§ YOUR GOAL:
In the entries below, which lines run from the one containing "Click the car icon on rental tab" to the one containing "Task: Go to homepage via Trump Store logo"? Copy exactly those lines, ends included, and no others.

━━━━━ PROVIDED DATA

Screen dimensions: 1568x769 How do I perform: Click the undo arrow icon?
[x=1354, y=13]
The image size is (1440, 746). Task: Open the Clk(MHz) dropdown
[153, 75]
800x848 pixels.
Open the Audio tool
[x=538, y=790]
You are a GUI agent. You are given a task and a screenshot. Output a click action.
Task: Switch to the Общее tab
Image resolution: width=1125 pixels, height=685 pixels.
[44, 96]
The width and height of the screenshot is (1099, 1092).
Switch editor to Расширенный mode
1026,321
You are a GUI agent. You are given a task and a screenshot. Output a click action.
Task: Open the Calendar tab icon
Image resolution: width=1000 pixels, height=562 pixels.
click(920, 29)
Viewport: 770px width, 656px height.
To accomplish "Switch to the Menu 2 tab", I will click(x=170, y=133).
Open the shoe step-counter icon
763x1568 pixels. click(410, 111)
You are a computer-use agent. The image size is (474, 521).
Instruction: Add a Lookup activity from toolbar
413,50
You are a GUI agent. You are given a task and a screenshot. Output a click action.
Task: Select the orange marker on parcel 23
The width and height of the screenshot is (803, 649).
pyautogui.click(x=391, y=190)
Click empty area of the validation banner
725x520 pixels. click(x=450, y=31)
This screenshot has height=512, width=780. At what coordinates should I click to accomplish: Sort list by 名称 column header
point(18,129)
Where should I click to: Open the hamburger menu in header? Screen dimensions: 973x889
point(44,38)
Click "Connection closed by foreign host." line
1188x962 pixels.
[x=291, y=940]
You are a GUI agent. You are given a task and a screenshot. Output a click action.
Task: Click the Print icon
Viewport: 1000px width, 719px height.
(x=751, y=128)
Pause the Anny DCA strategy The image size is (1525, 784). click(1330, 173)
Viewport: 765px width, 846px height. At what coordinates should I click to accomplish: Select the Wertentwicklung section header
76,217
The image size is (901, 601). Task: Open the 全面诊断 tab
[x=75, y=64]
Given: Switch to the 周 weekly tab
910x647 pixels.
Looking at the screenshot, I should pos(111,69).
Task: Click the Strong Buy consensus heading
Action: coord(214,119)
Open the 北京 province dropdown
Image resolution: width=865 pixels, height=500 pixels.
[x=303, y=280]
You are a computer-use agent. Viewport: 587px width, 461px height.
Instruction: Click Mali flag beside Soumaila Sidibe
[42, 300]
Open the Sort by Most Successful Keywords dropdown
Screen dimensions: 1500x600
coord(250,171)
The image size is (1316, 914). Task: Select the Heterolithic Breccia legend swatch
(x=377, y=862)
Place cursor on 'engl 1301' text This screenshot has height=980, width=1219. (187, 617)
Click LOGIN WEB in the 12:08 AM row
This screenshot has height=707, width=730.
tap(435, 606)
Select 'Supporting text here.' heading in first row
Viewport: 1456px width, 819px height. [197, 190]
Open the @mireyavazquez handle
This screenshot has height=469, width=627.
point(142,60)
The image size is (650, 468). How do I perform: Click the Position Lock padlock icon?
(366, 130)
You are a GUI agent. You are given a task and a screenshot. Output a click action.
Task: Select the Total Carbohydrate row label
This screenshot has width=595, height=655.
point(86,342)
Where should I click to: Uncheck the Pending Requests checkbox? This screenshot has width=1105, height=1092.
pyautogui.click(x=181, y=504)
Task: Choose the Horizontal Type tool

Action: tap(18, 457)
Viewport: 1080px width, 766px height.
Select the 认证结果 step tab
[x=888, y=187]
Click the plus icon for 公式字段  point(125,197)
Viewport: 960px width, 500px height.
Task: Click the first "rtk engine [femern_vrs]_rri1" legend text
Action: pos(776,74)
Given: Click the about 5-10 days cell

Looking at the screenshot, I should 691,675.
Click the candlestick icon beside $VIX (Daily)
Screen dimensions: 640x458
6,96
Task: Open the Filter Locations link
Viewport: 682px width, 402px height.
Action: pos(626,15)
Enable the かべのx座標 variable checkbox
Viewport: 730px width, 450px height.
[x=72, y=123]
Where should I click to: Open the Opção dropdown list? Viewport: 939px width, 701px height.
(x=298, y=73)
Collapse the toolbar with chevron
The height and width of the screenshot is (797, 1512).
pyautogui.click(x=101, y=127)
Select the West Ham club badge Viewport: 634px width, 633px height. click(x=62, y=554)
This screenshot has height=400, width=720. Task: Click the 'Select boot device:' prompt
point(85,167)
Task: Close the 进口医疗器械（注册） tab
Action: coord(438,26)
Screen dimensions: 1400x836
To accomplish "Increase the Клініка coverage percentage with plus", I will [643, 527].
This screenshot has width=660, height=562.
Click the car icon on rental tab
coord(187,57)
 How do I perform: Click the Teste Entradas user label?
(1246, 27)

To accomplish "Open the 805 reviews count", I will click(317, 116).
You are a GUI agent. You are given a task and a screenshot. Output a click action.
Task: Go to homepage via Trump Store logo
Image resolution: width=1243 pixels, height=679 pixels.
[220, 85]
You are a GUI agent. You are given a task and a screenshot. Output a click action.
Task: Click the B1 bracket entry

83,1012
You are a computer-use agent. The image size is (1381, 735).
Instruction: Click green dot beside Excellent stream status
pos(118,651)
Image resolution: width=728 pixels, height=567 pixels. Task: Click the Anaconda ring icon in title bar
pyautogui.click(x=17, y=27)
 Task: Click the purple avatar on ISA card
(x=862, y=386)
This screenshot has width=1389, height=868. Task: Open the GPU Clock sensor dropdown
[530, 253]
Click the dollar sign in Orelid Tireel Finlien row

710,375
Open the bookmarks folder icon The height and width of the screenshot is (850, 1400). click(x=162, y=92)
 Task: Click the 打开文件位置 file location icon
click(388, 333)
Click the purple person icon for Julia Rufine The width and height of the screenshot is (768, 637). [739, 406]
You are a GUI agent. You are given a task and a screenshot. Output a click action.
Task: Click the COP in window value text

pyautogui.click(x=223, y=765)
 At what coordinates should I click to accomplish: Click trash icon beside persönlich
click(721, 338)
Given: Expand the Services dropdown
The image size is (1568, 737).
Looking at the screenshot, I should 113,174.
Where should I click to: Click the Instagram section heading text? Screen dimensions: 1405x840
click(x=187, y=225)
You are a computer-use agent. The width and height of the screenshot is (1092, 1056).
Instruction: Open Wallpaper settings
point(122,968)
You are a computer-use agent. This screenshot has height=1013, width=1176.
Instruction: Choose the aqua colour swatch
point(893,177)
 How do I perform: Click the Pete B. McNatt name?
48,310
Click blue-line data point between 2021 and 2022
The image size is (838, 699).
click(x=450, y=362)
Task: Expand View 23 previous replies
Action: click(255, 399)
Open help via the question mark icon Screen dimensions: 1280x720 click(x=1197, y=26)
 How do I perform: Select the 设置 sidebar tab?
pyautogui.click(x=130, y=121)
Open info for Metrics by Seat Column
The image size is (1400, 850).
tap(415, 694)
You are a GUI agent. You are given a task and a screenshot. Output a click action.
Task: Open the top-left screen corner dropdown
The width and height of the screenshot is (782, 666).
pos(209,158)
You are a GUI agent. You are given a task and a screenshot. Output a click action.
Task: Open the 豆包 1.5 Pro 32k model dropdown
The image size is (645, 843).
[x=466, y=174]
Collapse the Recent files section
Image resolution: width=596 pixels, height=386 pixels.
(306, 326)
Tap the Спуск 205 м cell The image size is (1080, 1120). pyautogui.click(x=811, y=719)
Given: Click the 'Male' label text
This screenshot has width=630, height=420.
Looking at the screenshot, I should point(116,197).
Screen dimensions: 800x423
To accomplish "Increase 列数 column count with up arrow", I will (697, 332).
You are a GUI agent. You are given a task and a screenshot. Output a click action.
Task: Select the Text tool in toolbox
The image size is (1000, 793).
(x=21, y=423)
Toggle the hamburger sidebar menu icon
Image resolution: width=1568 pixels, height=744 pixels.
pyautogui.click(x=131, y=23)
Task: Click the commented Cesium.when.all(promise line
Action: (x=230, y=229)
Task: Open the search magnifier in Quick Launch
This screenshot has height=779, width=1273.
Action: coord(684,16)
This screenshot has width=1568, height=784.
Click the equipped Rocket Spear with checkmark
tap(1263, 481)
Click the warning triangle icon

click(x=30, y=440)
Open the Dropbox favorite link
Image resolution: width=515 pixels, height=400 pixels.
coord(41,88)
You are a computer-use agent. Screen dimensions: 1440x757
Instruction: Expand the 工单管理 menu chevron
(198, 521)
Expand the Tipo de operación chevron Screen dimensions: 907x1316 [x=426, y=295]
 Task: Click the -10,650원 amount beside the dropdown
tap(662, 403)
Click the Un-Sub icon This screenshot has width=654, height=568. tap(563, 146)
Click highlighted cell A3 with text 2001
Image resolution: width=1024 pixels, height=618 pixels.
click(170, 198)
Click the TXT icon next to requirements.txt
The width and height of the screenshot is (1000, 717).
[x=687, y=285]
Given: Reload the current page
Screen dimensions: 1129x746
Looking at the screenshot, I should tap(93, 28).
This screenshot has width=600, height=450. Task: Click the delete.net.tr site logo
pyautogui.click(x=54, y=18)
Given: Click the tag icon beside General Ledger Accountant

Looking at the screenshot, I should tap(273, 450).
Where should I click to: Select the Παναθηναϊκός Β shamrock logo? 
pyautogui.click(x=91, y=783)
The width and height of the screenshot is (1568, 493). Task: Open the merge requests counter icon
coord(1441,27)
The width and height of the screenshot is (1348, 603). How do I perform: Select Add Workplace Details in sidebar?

━━━━━━━━━━

§ OUTPUT FOR THIS TASK:
Click the car icon on rental tab
coord(187,57)
 How do I perform: Click the Teste Entradas user label?
(1246, 27)

To accomplish "Open the 805 reviews count", I will click(317, 116).
You are a GUI agent. You are given a task and a screenshot. Output a click action.
Task: Go to homepage via Trump Store logo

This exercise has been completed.